Updated September 16, 2005
William was born on the outskirts of the small town of Larne in County Antrim on the Northern Ireland coast on Feb. 2, 1711 to Robert and Janet (Hare) Allen--one of twenty-three children in that family. At the doorway to adulthood he set out on a fantastically risky adventure, leaving home and family behind forever to brave the uncertainty of life in a frontier land thousands of miles away. Why did he do this? To understand, we need to look at both the socio-political context of life in Larne in the 1720s and the particular circumstances of his family.
Northern Ireland, until the early 1600s, had been a land of Irish Catholics. Since the 12th century they had been under pressure from the Norman kings of England, who were trying to extend their rule over all of Britain and Ireland. The attack on Ireland began under Henry II (r. 1154-1189) when, armed with the support of the Pope, he began diplomatic and ultimately military efforts to "pacify" the island. Not having the time to devote to managing the enterprise himself, he turned it over to his youngest son John in 1185--who botched the effort and had to return to England in shame (thus earning the nickname Lackland). This was the famous Prince John of Robin Hood fame, who was later forced to sign the Magna Carta (in 1215) under pressure from members of the nobility.
Over the centuries, the combination of Irish tribal chiefs, Norman barons, and English kings all trying to control Irish affairs led to an increasingly complicated political situation, punctuated frequently by armed conflict. In one such affair, King James I (r. 1603-1625 - and, yes, of "King James Bible" fame) defeated the Irish lords who ruled the northern counties of Ireland (known collectively as Ulster). He jailed one and forced two others to flee to the European continent. Many Irish peasants were driven off their land as a consequence. In order to secure the area more permanently, James began what was called the Irish Plantation. He encouraged English and Scottish lords to occupy the land, bringing settlers with them. The Scots, especially, were enthusiastic at the prospect. Times were tough in Scotland in the early 17th century, and the possibility of getting free land only a few miles across the Irish Channel was too tempting to resist. During the 1600s, County Antrim, and the town of Larne especially, became almost totally populated by Scottish Presbyterians, though there were a few English Anglicans and Irish Catholics in the area as well.
This was the century of religious wars between Protestants and Catholics throughout Europe. One's religious convictions had political ramifications, since church and state were decidedly not separate. As a consequence, a three-tiered society evolved where Anglican "conformists" ruled by virtue of their acceptance of the official ("established") Church of Ireland; the Irish, as "papists" were cast to the bottom tier where they suffered major deprivations, both political and economic; and the Scottish Presbyterian "dissenters" occupied a tenuous middle ground.

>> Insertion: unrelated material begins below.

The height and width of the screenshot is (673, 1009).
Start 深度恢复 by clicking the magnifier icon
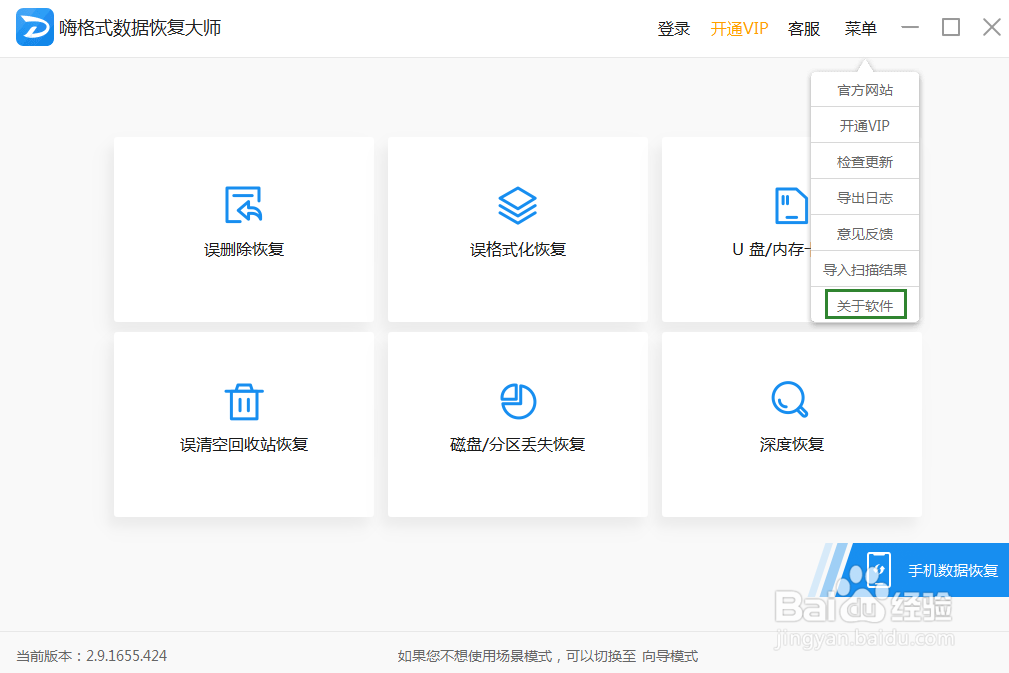tap(791, 399)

Because they did not accept the authority of the Church of England (the head of which was the English monarch), they were excluded from holding public office much of the time, and found it difficult to participate fully in the economic life of the country. While they shared the Anglican disdain for "papists," their "dissent" from the established church (which was interpreted by the ruling authorities as dissent from the authority of the government) made them outsiders in their own way. It is interesting, and somewhat ironic, that their disdain for both lower and higher rungs on the socio-political hierarchy sprang from the same cause: disagreement over religious doctrine and religious patterns of governance. Both Catholic and Anglican Churches were governed from the top, through bishops who reported to a single head of church (pope and king respectively). "Dissenters" (the term applied at the time to Presbyterians, Quakers, and the like) favored church rule from the bottom up, with local congregations firmly in control of their own affairs--including the choosing of ministers and other church leaders.
In addition to being in the middle of this rigid socio-political hierarchy, the Ulster Scots (as they came to be identified) also suffered from the general economic restrictions which the English enforced against Ireland. The main export trade of Northern Ireland at the end of the 17th century was wool. By law, it could only be sold to English merchants, not traded directly to other nations. The natural result was a buyer's market, with prices set by the English. The linen trade which evolved around the turn of the 18th century partially offset this, but it was subject to the same kinds of restrictions.
Partly as a result of this economic squeeze at the hands of the British, Irish landlords began to raise tenant rents. "Rack-renting" was devastating to small farmers who operated on the basis of long leases (31 years was standard at the time). A severe hike in annual rents when it came time to renew the lease could drive tenants off the farm, creating significant unemployment problems throughout the community.
As a "final straw," during the late 1720s, and occasionally throughout the rest of the century, the region suffered years of famine. While not as severe as the potato blight of the 1840s, they spurred many Scots and Irish to head across the Atlantic in a search for survival. During the 1720 to 1776 period somewhere between 250,000 and 400,000 Scots-Irish made the journey. (Note: "Scots-Irish" is a term usually applied to Ulster Scots in America, not in Ireland.)